Yes, I think that’s exactly the right position, and I do not think it is absurd — it is the position in the Constitution.
The president enjoys some independent use of military power during emergencies, but the power to declare a war — the power to “authorize the use of military force,” in the current antiseptic language — belongs to Congress, as does the related power of ratifying a treaty. There is a reason for that: War has always been a great seducer of kings, which is why our Founders gave the power to start one to Congress, with its more immediate democratic accountability, rather than to the president. That was wise then, and it is wise today.
Emergency powers are reasonable. But the situation with Iran is the opposite of an emergency. As Rich notes, the Iranians have been engaged in this activity for a very long time — decades, in fact. This is not some new, unforeseen, and sudden development. Authorizing an act of war on the Iranian state is something that no Congress has undertaken in the nearly 20 years since the beginning of the so-called war on terror and something that none of the three presidents who have served during that period has sought. The newspapers call Iran’s actions “provocative,” but the U.S. government has steadfastly declined to be provoked. Judging by their actions, nobody in Washington thinks this is an emergency. This is one of those things that politicians insist “cannot be tolerated” even as it is tolerated year after year after year.
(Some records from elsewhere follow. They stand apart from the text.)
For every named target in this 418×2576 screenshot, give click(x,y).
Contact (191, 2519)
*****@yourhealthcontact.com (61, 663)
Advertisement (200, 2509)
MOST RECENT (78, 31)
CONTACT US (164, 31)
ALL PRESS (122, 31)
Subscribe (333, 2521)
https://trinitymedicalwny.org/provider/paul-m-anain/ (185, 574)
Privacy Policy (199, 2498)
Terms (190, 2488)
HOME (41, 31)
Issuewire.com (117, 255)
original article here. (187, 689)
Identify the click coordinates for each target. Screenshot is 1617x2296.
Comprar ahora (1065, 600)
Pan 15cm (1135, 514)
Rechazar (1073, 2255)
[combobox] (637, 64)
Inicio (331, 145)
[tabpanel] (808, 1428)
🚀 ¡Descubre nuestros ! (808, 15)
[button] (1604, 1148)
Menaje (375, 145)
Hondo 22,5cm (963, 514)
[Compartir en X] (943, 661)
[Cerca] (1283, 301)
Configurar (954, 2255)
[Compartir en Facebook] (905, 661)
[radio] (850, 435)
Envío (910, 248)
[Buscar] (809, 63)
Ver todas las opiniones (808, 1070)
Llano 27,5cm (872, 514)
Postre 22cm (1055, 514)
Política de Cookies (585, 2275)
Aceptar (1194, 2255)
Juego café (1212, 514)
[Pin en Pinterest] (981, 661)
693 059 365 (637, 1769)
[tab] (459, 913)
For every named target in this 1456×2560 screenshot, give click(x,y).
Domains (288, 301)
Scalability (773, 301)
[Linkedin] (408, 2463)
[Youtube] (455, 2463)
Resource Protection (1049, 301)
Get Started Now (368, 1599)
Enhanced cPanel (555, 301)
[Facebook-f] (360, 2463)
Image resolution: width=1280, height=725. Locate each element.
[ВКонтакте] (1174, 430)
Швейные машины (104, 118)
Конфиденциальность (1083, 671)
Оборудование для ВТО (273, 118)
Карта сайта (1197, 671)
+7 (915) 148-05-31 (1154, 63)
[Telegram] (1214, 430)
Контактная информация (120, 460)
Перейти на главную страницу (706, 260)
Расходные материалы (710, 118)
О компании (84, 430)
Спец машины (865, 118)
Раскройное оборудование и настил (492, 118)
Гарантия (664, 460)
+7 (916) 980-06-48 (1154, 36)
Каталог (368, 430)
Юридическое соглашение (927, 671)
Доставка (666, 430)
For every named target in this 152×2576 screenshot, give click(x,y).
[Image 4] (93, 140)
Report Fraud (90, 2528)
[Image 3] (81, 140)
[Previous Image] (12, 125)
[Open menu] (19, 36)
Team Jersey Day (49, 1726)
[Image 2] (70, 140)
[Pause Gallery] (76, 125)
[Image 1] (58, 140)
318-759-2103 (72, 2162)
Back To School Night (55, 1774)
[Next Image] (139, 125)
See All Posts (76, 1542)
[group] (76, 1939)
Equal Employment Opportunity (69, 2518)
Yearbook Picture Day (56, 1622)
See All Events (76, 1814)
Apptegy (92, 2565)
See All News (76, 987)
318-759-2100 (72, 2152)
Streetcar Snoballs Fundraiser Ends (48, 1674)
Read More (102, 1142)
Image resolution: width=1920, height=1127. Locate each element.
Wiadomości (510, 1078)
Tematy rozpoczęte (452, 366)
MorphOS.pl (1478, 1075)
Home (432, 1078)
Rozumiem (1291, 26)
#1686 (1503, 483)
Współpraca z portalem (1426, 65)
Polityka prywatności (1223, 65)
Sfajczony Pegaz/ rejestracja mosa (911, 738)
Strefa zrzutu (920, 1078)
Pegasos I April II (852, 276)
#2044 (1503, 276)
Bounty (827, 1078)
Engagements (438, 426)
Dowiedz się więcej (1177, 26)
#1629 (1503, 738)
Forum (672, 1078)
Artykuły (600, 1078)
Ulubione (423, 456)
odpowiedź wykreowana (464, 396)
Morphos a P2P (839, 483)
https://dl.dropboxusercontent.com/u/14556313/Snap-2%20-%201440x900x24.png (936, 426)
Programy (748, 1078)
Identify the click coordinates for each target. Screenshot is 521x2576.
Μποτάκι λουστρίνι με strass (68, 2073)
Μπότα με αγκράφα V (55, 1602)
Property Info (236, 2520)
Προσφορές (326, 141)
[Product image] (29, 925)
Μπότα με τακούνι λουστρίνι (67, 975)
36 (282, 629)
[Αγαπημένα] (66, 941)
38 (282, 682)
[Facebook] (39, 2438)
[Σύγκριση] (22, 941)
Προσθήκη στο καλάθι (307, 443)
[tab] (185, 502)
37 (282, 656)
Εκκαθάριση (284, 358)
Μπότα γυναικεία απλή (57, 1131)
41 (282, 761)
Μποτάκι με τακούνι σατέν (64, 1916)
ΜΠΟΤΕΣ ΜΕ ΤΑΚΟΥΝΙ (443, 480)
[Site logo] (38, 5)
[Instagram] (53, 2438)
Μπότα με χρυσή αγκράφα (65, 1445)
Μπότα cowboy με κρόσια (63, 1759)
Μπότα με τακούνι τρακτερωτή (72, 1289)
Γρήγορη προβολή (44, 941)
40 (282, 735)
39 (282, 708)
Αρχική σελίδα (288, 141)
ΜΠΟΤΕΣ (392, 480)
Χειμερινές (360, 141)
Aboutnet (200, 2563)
Maybe somebody should take it more seriously. But in reality we have had nearly two decades since 9/11 to think about it, and that after an Iran hostage crisis that came to a climax when this gray-bearded columnist was in the third grade. This surely must be the most soporific state of war ever to have existed. It proceeds at a splendidly glacial pace, like a parade float stirred by the occasional crosswind.
If the U.S. government wants to make war on Iran, then there is a constitutional process for it to do so. So far, it has not been moved to act, in spite of the fact that, as Rich notes, “Iranian-supported forces have been killing and maiming U.S. troops for years, in clear acts of war.” No Congress has authorized war on Iran, and no president has sought such authorization.
If Iran has committed a clear act of war, as Rich says, then let Congress be clear about it, too. A little clarity all around would be desirable.